ちょうどいいので結婚します
 二人の激しい動悸息切れが落ち着いた頃
「さて、夕食の時間までまだまだですし、先に打ち合わせしましょうか」
 時刻はまだお茶の時間にもなっていなかった。
「はい」
「まずはだいたいの日にちを決めましょうか。あと挙式の式場や入籍日、新居など小宮山さんの希望を教えて下さい」

 千幸は次回話し合おうと言われていたのを思い出した。
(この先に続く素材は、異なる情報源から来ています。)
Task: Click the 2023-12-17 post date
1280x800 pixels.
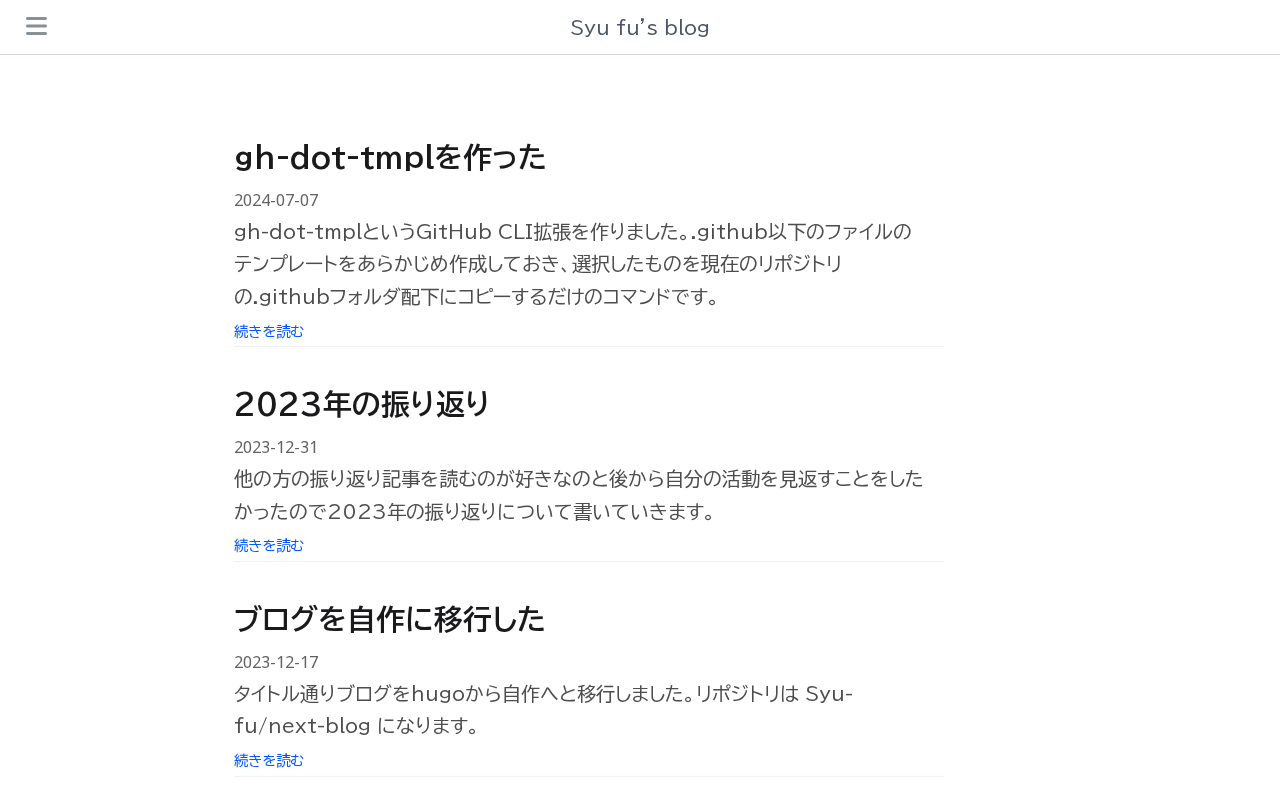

功至とプライベートで会うこと、家に行くこと、功至に自分がどうみられるかばかりに気を取られ、功至が『希望を挙げておいて下さい』と言っていたのを今の今まで《《忘れていたのだ》》。何をしているのだろうそのために会ったというのに。
 
「すみません」
 功至に会えることに浮かれてばかりで。情けなくてそれしか言えなかった。

「あ、いえ。今から一緒にどんな流れか見てみましょうか。そうこうしてるうちに小宮山さんの希むかたちが見えて来るかもしれませんし」
 功至はそう言って立ち上がった。

 口調は優しいものだったが、千幸の目には一瞬功至の顔が明らかに気分を害したように見えた。タブレットを持って千幸の横に座った時はもういつもの優しい表情だった。

「ごめんなさい、一柳さん。今週は……」
 何て言えば良いのだろうか。何と言っても言い訳にしかならないことは千幸にもわかっていた。

「いえいえ。はは、忙しかったですか」
 そう言う功至の声が固く感じた。